I would like to use the embedded Zookeeper 3.4.9 that come with Kafka 10.2, and not install Zookeeper separately. Each Kafka broker will always have a 1:1 Zookeeper on localhost.
So if I have 5 brokers on hosts A, b, C, D and E, each with a single Kafka and Zookeeper instance running on them, then is it sufficient to just run the Zookeeper provided with Kafka?
What downsides or configuration limitations if any does the embedded 3.4.9 Zookeper have compared to the standalone version?
These are a few reason not to run zookeeper on the same box as Kafka brokers.
They scale differently
5 zk and 5 Kafka works but 6:6 or 11:11 do not. You don't need more than 5 zookeeper nodes even for a quite large Kafka cluster. Unlike Kafka, Zookeeper replicates data to all nodes so it gets slower as you add more nodes.
They compete for disk I/O
Zookeeper is very disk I/O latency sensitive. You need to have it on a separate physical disk from the Kafka commit log or you run the risk that a lot of publishing to Kafka will slow zookeeper down and cause it to drop out of the ensemble causing potential problems.
They compete for page cache memory
Kafka uses Linux OS page cache to reduce disk I/O. When other apps run on the same box as Kafka you reduce or "pollute" the page cache with other data that takes away from cache for Kafka.
Server failures take down more infrastructure
If the box reboots you lose both a zookeeper and a broker at the same time.
Even though ZooKeeper comes with each Kafka release it does not mean they should run on the same server. Actually, it is advised that in a production environment they run on separate servers.
In the Kafka broker configuration you can specify the ZooKeeper address, and it can be local or remote. This is from broker config (config/server.properties
):
# Zookeeper connection string (see zookeeper docs for details).
# This is a comma separated host:port pairs, each corresponding to a zk
# server. e.g. "127.0.0.1:3000,127.0.0.1:3001,127.0.0.1:3002".
# You can also append an optional chroot string to the urls to specify the
# root directory for all kafka znodes.
zookeeper.connect=localhost:2181
You can replace localhost
with any other accessible server name or IP address.
We've been running a setup as you described, with 3 to 5 nodes, each running a kafka broker and the zookeeper that comes with kafka distribution on the same nodes. No issues with that setup so far, but our data throughput isn't high.
If we were to scale above 5 nodes we'd separate them, so that we only scale kafka brokers but keep the zookeeper ensemble small.
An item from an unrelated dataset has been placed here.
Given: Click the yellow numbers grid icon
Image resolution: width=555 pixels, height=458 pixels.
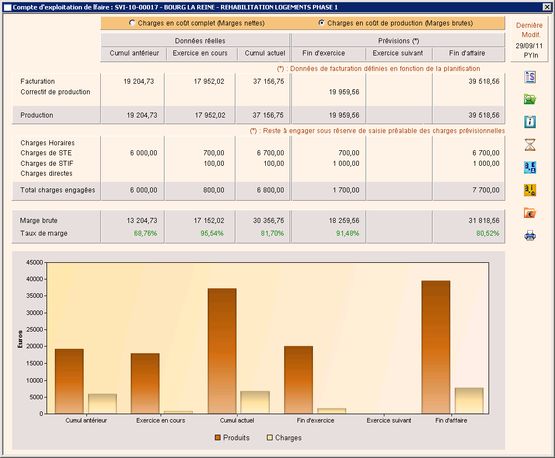Looking at the screenshot, I should [x=530, y=190].
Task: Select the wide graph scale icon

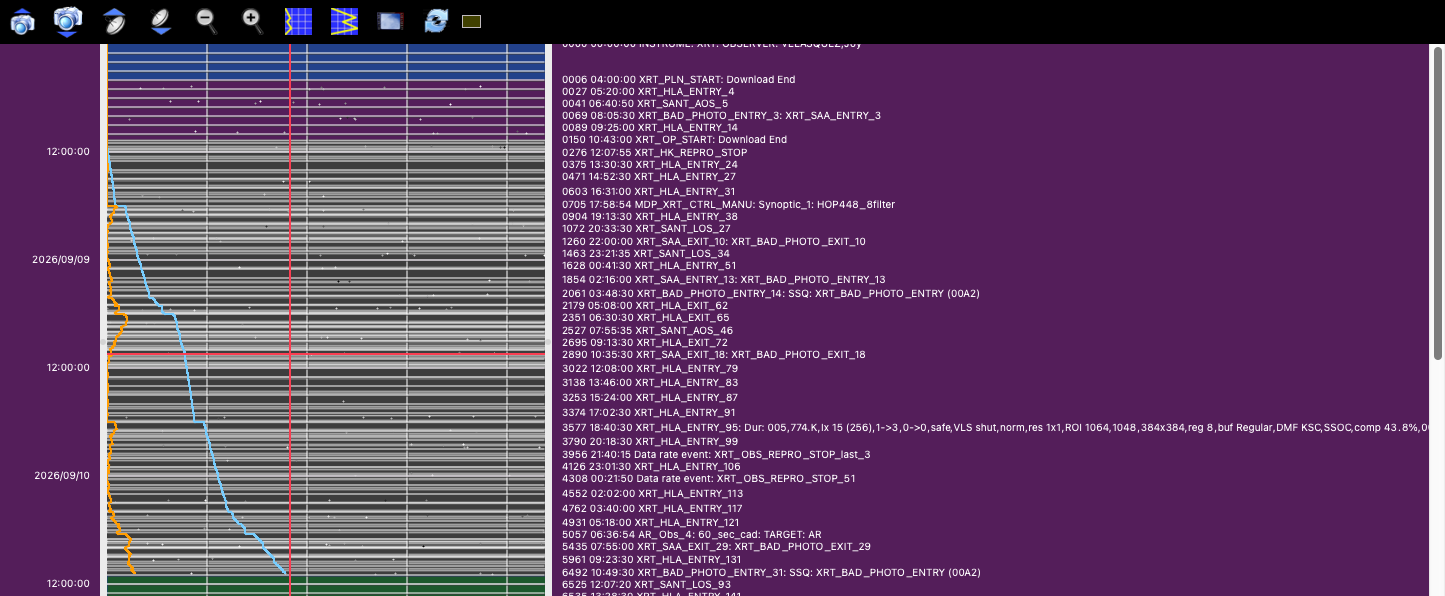Action: click(345, 21)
If zookeeper and kafka start competing for I/O too much, then we'd move their data directories to separate drives. If they start competing for CPU, then we'd move them to separate boxes.
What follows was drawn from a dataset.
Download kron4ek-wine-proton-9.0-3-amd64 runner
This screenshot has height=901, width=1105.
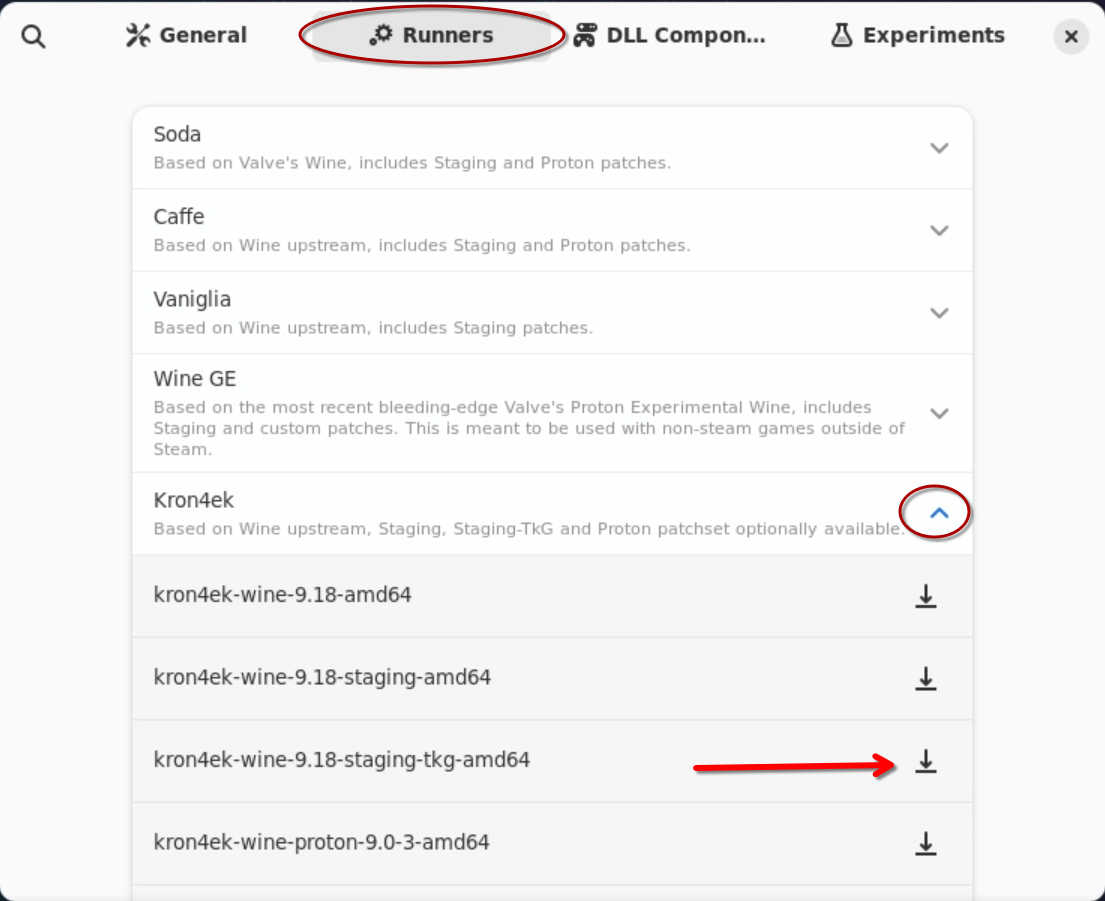(926, 843)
All in all, it depends on your expected throughput and how easily you can upgrade your setup if it starts causing contention. You can start small and easy, with kafka and zookeeper co-located as long as you have the flexibility to upgrade your setup with more nodes and introduce separation later on. If you think this will be hard to add later, better start running them separate from the start. We've been running them co-located for 18+ months and haven't encountered resource contention so far.